While most of us have been enjoying the historically low interest rates on our Toronto mortgages or home equity loans, there’s one group that’s not nearly as thrilled about them: retirees who are looking to invest in their future.
The problem is that while investments such as bonds and GICs used to be the investment tool of choice for retirees that were looking for high yields in a relatively short time, and at a time when they needed them the most – when they no longer had any income coming in. But now, with interest rates so low, investors and retirees are seeing almost no yields on their investments, and definitely not the huge ROIs that their parents or grandparents may have told them about.
Serge Pepin, vice president of investment strategy with BMO’s Globel Assessment Management says, “It is getting more and more challenging, and it has been for the past two or three years now and more than likely will remain challenging for investors, especially those going into retirement or already in retirement.”
So it’s a difficult situation, but what’s the answer? Mr De Goey, vice president and associate portfolio manager for Burgeonvest Bick Securities, gives four options. He says that Canadian retirees can either: save more before and during retirement; invest more while taking on more risk; live on less money and have a different retirement than planned for; or work longer and push back retirement date.

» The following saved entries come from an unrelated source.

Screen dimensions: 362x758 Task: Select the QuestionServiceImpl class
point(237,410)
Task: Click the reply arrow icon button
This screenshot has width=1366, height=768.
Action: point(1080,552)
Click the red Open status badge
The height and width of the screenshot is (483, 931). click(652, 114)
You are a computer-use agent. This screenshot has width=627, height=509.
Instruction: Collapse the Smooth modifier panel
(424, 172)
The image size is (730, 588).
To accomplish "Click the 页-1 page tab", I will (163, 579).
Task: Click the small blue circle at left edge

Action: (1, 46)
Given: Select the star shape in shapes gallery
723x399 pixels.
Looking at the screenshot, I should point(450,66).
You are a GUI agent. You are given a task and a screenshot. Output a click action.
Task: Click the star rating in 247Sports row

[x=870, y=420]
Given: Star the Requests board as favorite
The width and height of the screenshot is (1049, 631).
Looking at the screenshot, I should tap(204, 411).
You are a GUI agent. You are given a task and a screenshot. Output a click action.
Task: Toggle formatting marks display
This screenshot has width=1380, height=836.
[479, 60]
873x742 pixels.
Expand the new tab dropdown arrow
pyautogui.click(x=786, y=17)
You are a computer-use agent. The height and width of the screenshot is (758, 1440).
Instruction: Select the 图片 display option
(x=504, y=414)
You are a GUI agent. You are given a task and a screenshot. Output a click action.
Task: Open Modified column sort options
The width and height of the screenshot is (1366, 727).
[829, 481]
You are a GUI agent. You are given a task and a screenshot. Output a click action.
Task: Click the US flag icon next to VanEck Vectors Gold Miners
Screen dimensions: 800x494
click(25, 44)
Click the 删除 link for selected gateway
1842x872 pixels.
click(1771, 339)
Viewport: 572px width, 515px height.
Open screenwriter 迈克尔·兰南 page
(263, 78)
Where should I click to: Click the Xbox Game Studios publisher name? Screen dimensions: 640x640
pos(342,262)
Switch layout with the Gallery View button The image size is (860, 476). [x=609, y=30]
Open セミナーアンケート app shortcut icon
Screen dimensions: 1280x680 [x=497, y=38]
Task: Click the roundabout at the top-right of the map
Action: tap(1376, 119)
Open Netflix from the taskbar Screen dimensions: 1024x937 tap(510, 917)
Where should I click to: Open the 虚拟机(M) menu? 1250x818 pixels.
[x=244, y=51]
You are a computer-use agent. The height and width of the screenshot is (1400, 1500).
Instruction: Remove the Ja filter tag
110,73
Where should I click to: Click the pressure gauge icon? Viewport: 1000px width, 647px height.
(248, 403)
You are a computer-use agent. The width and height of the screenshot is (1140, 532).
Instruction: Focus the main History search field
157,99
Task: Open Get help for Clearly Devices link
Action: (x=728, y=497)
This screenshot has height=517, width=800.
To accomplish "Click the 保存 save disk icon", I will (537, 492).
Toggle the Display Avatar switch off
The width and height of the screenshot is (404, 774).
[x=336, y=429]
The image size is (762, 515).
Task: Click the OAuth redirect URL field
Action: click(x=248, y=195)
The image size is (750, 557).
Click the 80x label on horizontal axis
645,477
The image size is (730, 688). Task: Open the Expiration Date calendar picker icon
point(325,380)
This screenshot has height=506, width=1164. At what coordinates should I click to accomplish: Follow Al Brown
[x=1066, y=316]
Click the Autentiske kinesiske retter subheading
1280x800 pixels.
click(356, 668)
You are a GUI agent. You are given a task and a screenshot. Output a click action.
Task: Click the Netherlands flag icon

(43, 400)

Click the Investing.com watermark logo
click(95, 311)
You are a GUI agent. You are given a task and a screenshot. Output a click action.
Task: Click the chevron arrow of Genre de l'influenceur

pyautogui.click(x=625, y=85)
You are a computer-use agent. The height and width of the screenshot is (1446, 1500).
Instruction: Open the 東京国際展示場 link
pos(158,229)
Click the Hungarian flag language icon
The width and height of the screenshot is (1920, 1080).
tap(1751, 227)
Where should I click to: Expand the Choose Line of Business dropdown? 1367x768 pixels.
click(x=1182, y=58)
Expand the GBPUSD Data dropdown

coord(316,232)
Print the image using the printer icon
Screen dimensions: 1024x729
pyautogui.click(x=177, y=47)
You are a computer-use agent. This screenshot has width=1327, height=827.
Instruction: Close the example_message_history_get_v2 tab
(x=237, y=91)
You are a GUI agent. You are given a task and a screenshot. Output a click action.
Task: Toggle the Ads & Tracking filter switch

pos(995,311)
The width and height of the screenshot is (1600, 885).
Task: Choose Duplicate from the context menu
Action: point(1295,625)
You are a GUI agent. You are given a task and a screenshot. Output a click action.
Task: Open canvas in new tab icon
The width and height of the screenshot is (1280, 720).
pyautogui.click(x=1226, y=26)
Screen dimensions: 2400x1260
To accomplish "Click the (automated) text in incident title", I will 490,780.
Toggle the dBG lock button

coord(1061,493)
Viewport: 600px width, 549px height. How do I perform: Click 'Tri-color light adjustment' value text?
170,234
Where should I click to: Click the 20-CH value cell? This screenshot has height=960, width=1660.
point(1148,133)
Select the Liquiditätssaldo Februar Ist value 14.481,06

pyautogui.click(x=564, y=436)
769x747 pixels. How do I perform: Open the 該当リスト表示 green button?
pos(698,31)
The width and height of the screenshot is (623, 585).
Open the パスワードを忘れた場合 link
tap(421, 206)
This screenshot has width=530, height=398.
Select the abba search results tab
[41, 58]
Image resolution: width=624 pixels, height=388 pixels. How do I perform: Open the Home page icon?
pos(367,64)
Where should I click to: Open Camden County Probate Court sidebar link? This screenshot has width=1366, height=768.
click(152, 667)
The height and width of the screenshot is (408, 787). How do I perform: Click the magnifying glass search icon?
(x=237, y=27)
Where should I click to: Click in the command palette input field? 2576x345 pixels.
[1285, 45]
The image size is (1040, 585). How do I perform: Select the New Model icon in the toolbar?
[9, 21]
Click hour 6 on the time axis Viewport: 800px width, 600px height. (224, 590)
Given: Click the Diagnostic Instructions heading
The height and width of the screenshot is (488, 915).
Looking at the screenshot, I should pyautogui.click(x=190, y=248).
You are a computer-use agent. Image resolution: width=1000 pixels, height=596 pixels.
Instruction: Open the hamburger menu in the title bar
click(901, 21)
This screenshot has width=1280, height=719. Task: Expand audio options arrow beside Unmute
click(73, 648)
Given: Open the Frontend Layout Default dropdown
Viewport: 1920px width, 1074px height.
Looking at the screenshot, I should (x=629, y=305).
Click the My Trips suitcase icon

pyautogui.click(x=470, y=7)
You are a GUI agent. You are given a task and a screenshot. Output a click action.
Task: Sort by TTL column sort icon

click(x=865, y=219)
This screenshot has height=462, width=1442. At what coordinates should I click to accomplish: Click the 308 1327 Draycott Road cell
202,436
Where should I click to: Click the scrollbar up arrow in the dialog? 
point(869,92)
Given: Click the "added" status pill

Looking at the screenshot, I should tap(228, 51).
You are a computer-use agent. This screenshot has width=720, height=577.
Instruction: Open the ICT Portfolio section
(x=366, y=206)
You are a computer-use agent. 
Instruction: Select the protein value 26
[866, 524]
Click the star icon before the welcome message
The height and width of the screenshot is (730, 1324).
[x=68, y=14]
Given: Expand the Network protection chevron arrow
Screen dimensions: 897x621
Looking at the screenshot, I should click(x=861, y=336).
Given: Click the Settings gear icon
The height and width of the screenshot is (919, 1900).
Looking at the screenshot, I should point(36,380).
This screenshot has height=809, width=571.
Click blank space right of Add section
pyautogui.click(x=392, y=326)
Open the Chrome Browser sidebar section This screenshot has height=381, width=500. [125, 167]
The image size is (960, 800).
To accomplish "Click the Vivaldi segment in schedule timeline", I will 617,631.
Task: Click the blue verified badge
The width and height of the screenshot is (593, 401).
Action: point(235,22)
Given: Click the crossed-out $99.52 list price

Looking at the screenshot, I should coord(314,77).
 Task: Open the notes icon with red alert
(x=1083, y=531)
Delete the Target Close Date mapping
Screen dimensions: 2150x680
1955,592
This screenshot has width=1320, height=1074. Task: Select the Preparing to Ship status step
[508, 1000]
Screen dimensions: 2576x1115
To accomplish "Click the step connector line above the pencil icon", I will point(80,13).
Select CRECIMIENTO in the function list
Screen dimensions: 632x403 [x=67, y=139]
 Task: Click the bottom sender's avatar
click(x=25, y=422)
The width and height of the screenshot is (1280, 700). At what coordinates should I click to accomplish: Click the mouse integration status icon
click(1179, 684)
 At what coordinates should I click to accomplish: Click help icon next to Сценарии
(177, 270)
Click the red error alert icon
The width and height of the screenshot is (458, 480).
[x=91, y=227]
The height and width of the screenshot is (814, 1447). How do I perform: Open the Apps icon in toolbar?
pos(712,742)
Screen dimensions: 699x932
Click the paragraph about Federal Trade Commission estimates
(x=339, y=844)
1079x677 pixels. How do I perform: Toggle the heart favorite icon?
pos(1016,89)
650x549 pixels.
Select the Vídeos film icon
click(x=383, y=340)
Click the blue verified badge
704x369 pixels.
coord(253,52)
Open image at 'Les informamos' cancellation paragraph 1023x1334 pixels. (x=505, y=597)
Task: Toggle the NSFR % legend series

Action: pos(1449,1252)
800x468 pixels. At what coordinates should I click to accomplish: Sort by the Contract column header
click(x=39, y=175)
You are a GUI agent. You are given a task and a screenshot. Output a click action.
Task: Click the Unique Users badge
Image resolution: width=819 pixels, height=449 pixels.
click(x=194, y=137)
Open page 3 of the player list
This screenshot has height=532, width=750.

“My experience is that most people will not save more and people’s tolerance for risk will not change,” he said. “That leaves the last two: either work longer, or retire when you wanted to and accept a lower quality of life.”
Mr. Pepin has his own answer, saying that when inflation is high and returns are low, “Investors really have to look beyond bonds, beyond GICs. They should still be an important part of your portfolio, but definitely look for opportunities such as dividend paying stocks, preferred shares as well as REITs and energy trusts should probably be part of your portfolio as well.”
But one more expert, Toronto accountant and author, David Trahair, offers one more solution. “I don’t think inflation should have anything to do with what to invest in,” he says. “The problem that I have is that many people who try to push the stock market use inflation as an argument that people should take on more risk on their investments.”
“On average it is close to ten per cent a year, Mr. Trahair continues. “The problem is that most people get nowhere near that. My rate of return was pathetic. Even if I switched investment advisers and all of a sudden I was going to start making eight to ten per cent a year, I determined that getting out of debt was my number one priority.”
What do you think is the best strategy for retirees that are trying to find the best investment – with the lowest interest rates possible?